King Ferdinand VII came back to Spain but relations with Francisco Goya were not cordial. In 1814 Francisco Goya was living with his housekeeper Doña Leocadia and her illegitimate daughter, Rosario Weiss; the young woman studied painting with Francisco Goya, who may have been her father. Francisco Goya continued to work incessantly on portraits, pictures of Santa Justa and Santa Rufina, lithographs, pictures of tauromachy, and more. With the idea of isolating himself, he bought a house near Manzanares, which was known as the Quinta del Sordo (roughly, “House of the Deaf Man”, titled after its previous owner and not Francisco Goya himself). There he made the Black Paintings.

Francisco Goya left Spain in May 1824 for Bordeaux, where he settled, in Paris.

Francisco Goya painted the Spanish royal family, including Charles IV of Spain and Ferdinand VII. Francisco Goya’s themes range from merry festivals for tapestry, draft cartoons, to scenes of war and corpses. This evolution reflects the darkening of his temper. Modern physicians suspect that the lead in his pigments poisoned him and caused his deafness since 1792. Near the end of his life, he became reclusive and produced frightening and obscure paintings of insanity, madness, and fantasy. The style of these Black Paintings prefigure the expressionist movement. Francisco Goya often painted himself into the foreground.

2 of Francisco Goya’s best known paintings are The Nude Maja (La maja desnuda) and The Clothed Maja (La maja vestida). They depict the same woman in the same pose, naked and clothed, respectively. Francisco Goya painted La maja vestida after outrage in Spanish society over the previous Desnuda. Without a pretense to allegorical or mythological meaning, the painting was “the first totally profane life-size female nude in Western art”. Francisco Goya refused to paint clothes on her, and instead created a new painting.

The identity of the Majas is uncertain. The most popularly cited subjects are the Duchess of Alba, with whom Francisco Goya is thought to have had an affair, and the mistress of Manuel de Godoy, who subsequently owned the paintings. Neither theory has been verified, and it remains as likely that the paintings represent an idealised composite. In 1808 all Godoy’s property was seized by Ferdinand VI after his fall from power and exile, and in 1813 the Inquisition confiscated both works as ‘obscene’, returning them in 1836.

In a period of convalescence during 1793–1794, Francisco Goya completed a set of 11 small pictures painted on tin; the pictures known as Fantasy and Invention mark a significant change in his art. These paintings no longer represent the world of popular carnival, but rather a dark, dramatic realm of fantasy and nightmare.
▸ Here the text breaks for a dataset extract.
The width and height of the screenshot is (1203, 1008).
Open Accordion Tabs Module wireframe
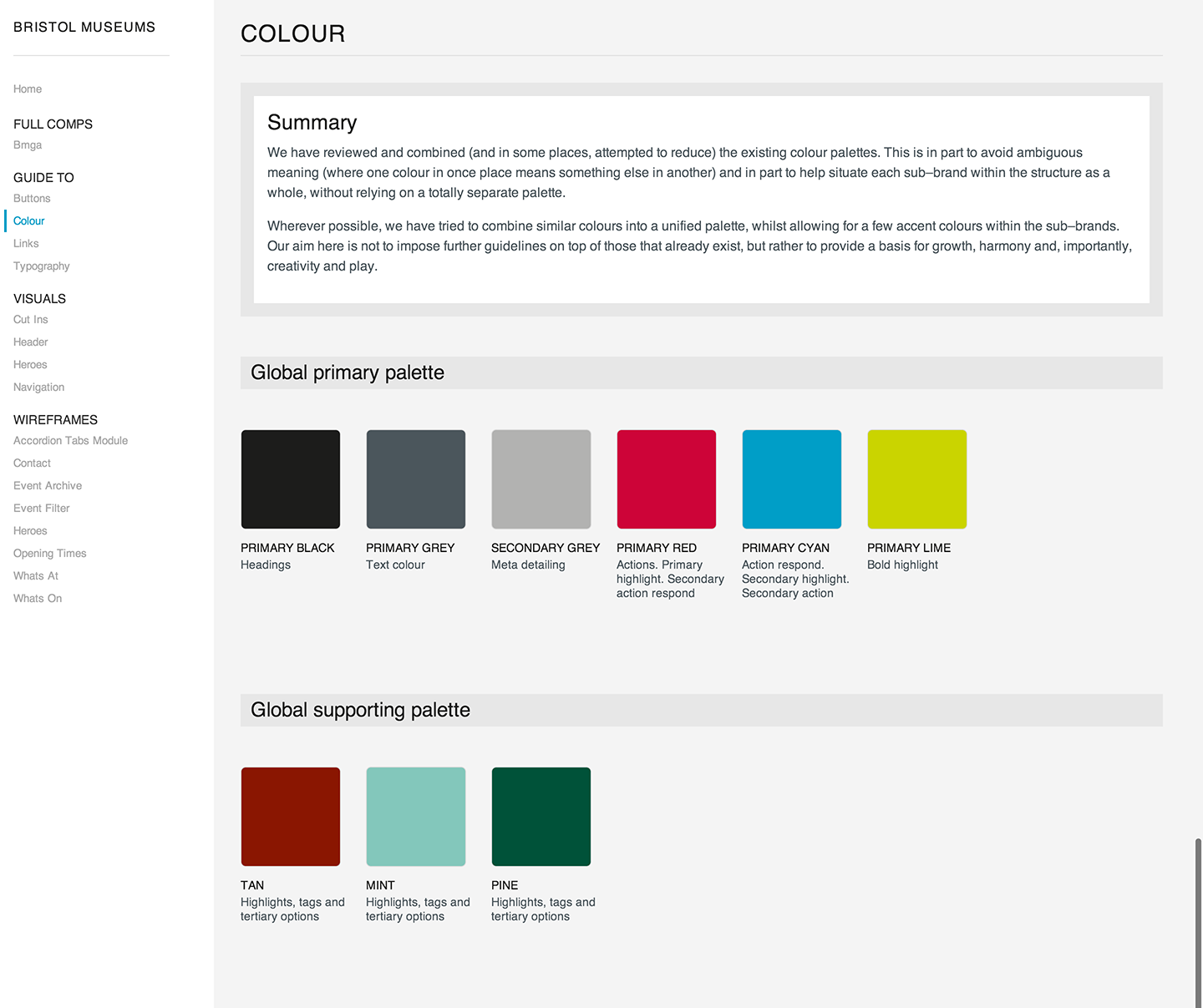pos(70,441)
Courtyard with Lunatics is a horrifying and imaginary vision of loneliness, fear and social alienation, a departure from the rather more superficial treatment of mental illness in the works of earlier artists such as Hogarth. In this painting, the ground, sealed by masonry blocks and iron gate, is occupied by patients and a single warden. The patients are variously staring, sitting, posturing, wrestling, grimacing or disciplining themselves. The top of the picture vanishes with sunlight, emphasizing the nightmarish scene below.

This picture can be read as an indictment of the widespread punitive treatment of the insane, who were confined with criminals, put in iron manacles, and subjected to physical punishment. And this intention is to be taken into consideration since one of the essential goals of the enlightenment was to reform the prisons and asylums, a subject common in the writings of Voltaire and others. The condemnation of brutality towards prisoners (whether they were criminals or insane) was the subject of many of Goya’s later paintings.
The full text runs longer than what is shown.